**Work required**.
I need the lines from the one containing "This screenshot has width=751, height=418." through the last line of the entries retyped exactly, with no pictures among them.

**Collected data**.
>>>
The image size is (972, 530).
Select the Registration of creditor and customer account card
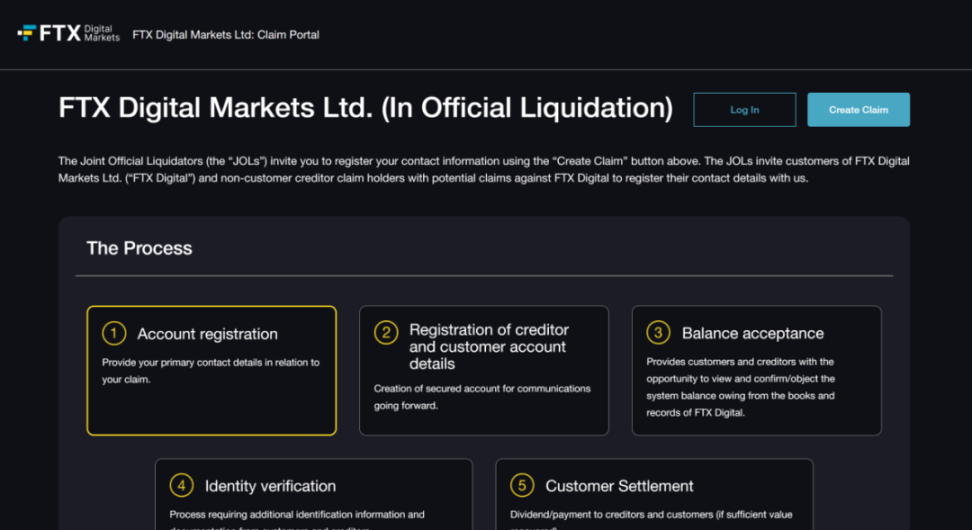click(483, 371)

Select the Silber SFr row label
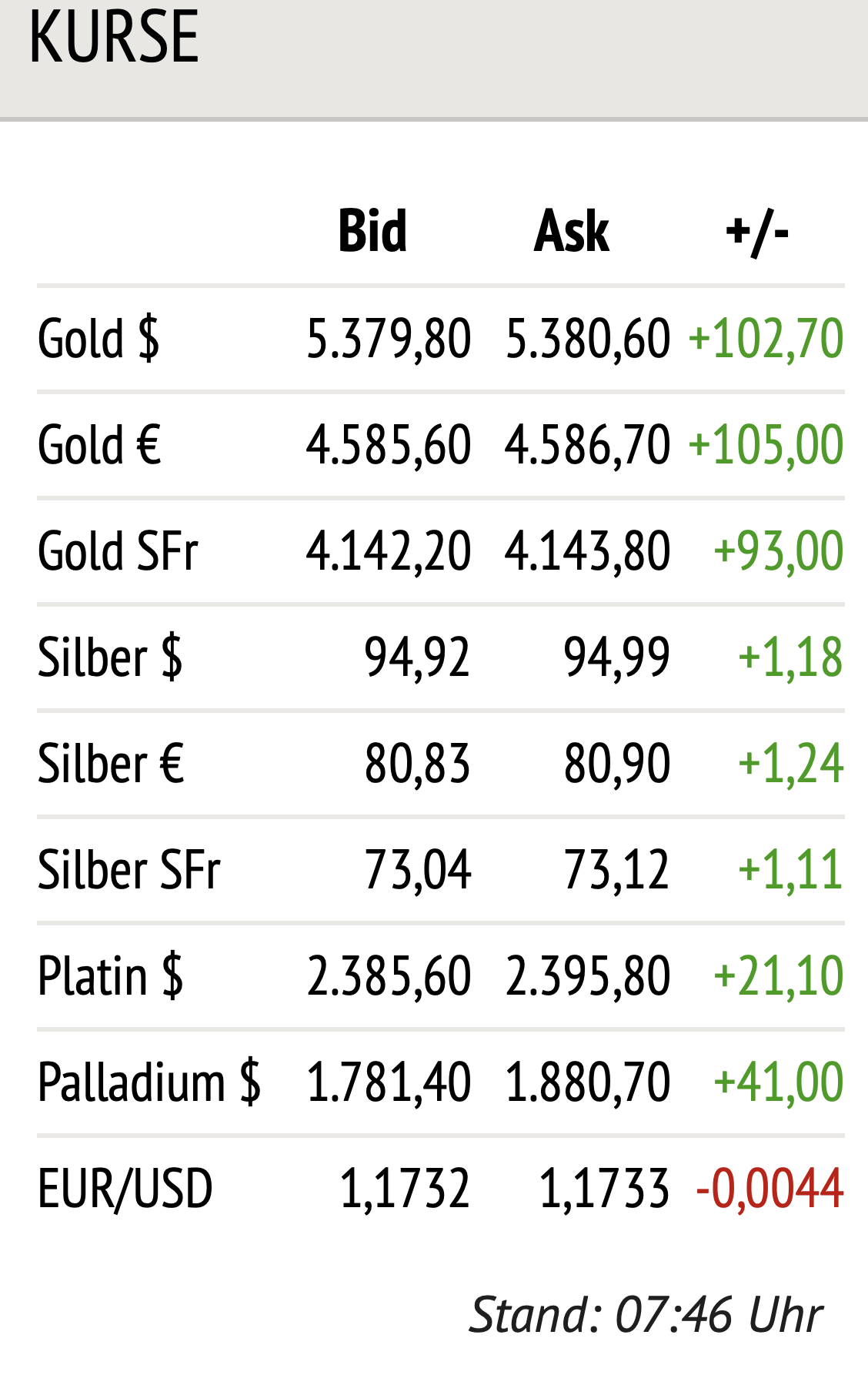pyautogui.click(x=129, y=870)

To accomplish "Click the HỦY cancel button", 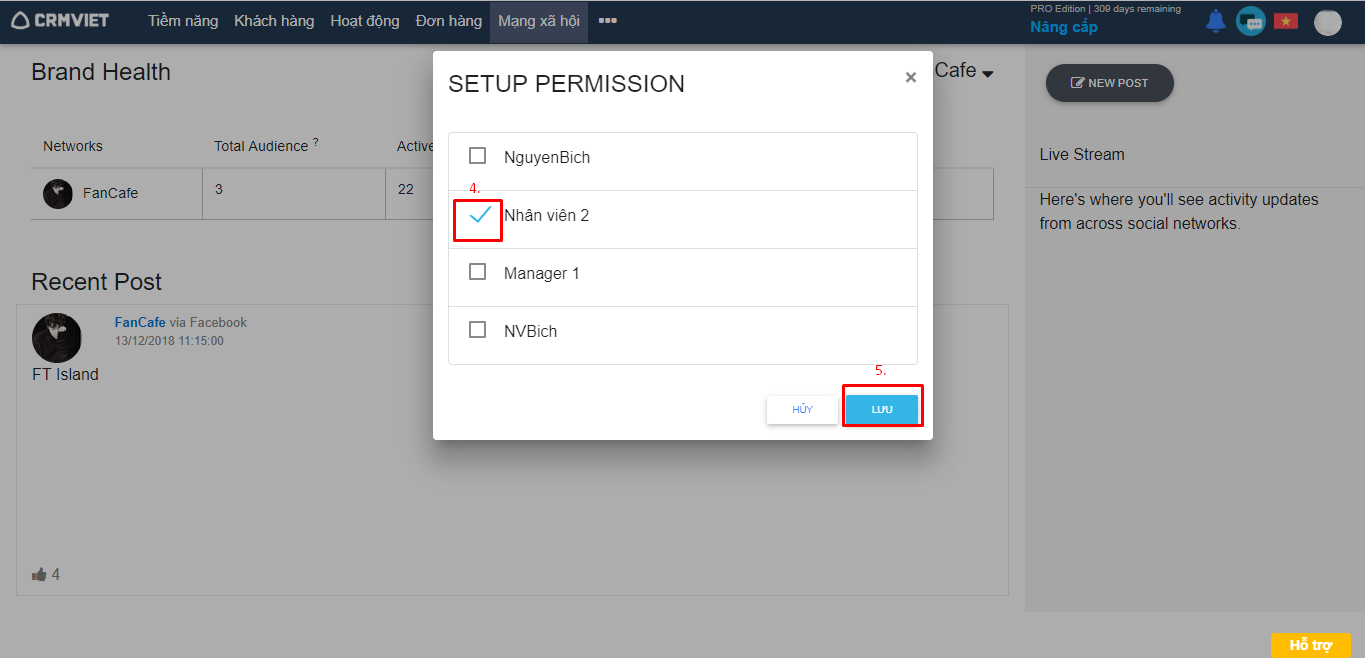I will [802, 410].
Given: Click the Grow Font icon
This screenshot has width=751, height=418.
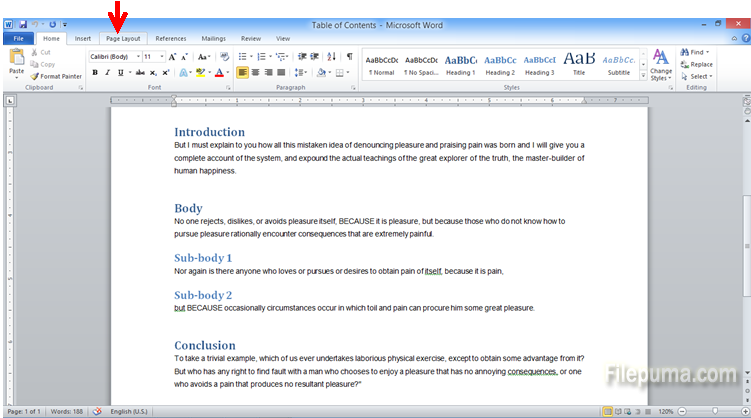Looking at the screenshot, I should (173, 57).
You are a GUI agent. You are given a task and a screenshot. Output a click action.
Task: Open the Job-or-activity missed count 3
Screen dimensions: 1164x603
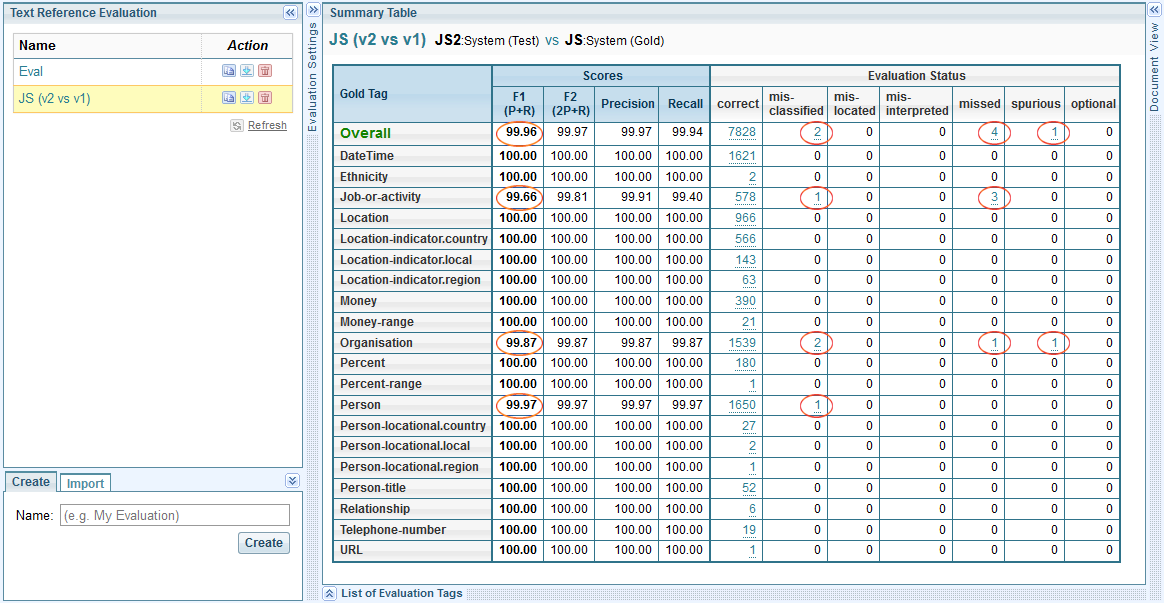point(994,197)
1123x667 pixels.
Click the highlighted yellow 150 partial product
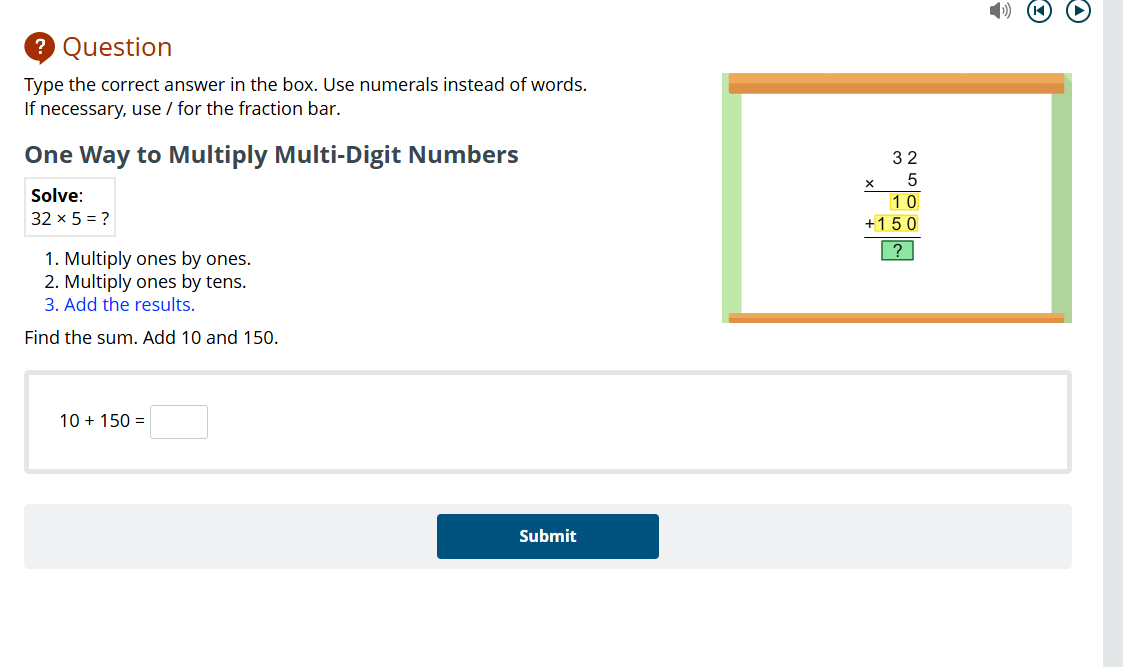click(897, 224)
<<<
**Expected answer**.
This screenshot has width=751, height=418.
Looking at the screenshot, I should (173, 57).
You are a GUI agent. You are given a task and a screenshot. Output a click action.
Task: Open the Job-or-activity missed count 3
Screen dimensions: 1164x603
point(994,197)
1123x667 pixels.
Click the highlighted yellow 150 partial product
click(897, 224)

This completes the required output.